[Recorded data]

--

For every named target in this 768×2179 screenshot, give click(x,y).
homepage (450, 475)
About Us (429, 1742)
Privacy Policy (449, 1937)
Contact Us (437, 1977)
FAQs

--

> [PROBLEM TO SOLVE]: Please return all of the entries exactly as they were given.

> [OUTPUT]:
For every named target in this 768×2179 screenshot, give click(x,y).
homepage (450, 475)
About Us (429, 1742)
Privacy Policy (449, 1937)
Contact Us (437, 1977)
FAQs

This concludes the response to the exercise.